WHAT IS EXPECTED:
The required output is the lines below from the line containing "Open the help question mark icon" to the line containing "Collapse the Order Request panel chevron", inclusive, retyped exactly. No other lines belong in it.

(Records drawn from a dataset)
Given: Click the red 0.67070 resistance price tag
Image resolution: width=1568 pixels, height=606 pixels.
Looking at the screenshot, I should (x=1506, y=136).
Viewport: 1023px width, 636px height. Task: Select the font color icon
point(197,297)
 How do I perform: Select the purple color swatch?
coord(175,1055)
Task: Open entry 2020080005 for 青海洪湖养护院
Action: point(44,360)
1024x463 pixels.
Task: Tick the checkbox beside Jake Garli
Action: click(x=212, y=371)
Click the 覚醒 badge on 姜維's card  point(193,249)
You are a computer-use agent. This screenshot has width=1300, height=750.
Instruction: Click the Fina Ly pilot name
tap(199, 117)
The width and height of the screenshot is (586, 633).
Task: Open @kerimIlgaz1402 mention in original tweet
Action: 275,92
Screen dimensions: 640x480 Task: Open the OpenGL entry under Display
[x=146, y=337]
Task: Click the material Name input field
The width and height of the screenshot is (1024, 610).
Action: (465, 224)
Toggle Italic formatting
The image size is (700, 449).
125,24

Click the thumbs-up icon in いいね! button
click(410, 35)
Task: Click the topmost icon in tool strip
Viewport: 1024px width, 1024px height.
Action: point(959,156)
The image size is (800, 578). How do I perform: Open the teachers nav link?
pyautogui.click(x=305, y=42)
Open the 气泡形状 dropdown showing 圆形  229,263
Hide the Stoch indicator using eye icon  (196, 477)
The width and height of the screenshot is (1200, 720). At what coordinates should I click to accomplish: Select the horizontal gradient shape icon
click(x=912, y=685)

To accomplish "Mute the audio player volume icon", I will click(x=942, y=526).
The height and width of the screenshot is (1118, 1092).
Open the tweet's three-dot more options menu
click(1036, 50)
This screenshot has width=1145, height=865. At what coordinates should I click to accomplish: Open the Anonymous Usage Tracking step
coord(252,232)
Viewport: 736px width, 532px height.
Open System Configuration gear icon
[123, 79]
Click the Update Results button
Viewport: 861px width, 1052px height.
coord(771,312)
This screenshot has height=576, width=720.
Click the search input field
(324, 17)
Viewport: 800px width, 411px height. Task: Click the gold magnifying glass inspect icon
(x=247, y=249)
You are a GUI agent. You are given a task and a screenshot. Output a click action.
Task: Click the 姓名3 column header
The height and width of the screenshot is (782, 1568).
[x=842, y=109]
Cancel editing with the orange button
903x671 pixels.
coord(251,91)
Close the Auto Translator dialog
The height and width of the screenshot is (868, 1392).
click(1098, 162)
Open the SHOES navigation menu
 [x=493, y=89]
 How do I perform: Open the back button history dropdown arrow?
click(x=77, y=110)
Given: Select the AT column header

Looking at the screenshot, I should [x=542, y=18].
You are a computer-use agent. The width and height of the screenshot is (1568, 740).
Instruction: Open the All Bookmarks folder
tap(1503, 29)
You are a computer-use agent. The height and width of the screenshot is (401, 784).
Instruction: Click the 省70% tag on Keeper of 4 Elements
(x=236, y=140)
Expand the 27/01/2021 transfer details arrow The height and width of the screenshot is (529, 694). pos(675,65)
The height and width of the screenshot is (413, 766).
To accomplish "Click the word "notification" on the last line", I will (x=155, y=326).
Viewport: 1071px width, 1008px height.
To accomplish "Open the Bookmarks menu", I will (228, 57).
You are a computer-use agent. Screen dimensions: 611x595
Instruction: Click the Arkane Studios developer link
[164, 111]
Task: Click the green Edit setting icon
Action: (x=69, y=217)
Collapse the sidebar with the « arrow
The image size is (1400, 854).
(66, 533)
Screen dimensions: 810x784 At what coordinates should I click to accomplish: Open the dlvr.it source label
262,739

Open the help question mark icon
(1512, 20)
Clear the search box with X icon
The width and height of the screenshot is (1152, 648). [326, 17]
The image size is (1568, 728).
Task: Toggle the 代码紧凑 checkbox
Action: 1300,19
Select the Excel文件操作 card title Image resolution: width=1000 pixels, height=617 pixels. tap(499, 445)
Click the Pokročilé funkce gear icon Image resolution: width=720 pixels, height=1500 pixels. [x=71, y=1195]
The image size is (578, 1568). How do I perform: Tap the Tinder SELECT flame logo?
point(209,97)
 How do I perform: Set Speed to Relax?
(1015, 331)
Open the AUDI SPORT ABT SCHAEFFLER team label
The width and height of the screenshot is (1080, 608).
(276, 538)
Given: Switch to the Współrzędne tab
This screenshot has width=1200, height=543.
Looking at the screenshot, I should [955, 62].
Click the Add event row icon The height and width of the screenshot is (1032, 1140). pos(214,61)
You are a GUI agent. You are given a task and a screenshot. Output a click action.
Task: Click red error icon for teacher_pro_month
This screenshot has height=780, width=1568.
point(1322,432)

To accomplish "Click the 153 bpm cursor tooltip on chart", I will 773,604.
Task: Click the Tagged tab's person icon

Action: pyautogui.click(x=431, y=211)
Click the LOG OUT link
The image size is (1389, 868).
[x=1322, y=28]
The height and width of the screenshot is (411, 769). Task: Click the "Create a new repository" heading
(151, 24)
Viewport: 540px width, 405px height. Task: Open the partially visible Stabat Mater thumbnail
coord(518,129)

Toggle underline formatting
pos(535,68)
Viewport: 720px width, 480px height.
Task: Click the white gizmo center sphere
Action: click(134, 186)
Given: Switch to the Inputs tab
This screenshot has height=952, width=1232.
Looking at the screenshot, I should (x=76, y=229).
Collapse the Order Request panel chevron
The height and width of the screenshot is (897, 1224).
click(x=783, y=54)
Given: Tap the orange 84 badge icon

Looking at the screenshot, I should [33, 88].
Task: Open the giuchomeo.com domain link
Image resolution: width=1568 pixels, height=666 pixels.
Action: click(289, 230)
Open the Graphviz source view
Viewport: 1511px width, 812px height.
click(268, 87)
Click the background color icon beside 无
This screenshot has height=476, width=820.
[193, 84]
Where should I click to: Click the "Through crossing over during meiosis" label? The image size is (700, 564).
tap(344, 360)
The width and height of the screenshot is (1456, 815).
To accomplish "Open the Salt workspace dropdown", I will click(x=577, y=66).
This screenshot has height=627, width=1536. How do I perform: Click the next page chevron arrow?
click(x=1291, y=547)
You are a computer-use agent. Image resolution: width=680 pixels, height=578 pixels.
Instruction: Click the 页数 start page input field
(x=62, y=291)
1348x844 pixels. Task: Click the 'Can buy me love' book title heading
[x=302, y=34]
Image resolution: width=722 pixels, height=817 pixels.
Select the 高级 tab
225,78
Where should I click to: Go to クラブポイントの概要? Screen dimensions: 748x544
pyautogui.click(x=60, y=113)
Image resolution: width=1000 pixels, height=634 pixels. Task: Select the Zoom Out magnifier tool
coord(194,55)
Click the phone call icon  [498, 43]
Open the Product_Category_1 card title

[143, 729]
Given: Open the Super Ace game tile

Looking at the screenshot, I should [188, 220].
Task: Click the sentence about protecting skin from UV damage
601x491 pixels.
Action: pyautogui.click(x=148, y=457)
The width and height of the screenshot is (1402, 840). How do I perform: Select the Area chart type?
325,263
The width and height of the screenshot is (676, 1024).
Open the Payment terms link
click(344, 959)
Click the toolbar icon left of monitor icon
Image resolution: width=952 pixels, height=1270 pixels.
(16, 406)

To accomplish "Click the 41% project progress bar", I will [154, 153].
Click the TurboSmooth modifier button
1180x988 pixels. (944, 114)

WRITTEN REPLY:
Open the help question mark icon
(1512, 20)
Clear the search box with X icon
The width and height of the screenshot is (1152, 648). [326, 17]
The image size is (1568, 728).
Task: Toggle the 代码紧凑 checkbox
Action: 1300,19
Select the Excel文件操作 card title Image resolution: width=1000 pixels, height=617 pixels. tap(499, 445)
Click the Pokročilé funkce gear icon Image resolution: width=720 pixels, height=1500 pixels. [x=71, y=1195]
The image size is (578, 1568). How do I perform: Tap the Tinder SELECT flame logo?
point(209,97)
 How do I perform: Set Speed to Relax?
(1015, 331)
Open the AUDI SPORT ABT SCHAEFFLER team label
The width and height of the screenshot is (1080, 608).
(276, 538)
Given: Switch to the Współrzędne tab
This screenshot has width=1200, height=543.
Looking at the screenshot, I should [955, 62].
Click the Add event row icon The height and width of the screenshot is (1032, 1140). pos(214,61)
You are a GUI agent. You are given a task and a screenshot. Output a click action.
Task: Click red error icon for teacher_pro_month
This screenshot has height=780, width=1568.
point(1322,432)

To accomplish "Click the 153 bpm cursor tooltip on chart", I will 773,604.
Task: Click the Tagged tab's person icon

Action: pyautogui.click(x=431, y=211)
Click the LOG OUT link
The image size is (1389, 868).
[x=1322, y=28]
The height and width of the screenshot is (411, 769). Task: Click the "Create a new repository" heading
(151, 24)
Viewport: 540px width, 405px height. Task: Open the partially visible Stabat Mater thumbnail
coord(518,129)

Toggle underline formatting
pos(535,68)
Viewport: 720px width, 480px height.
Task: Click the white gizmo center sphere
Action: click(134, 186)
Given: Switch to the Inputs tab
This screenshot has height=952, width=1232.
Looking at the screenshot, I should (x=76, y=229).
Collapse the Order Request panel chevron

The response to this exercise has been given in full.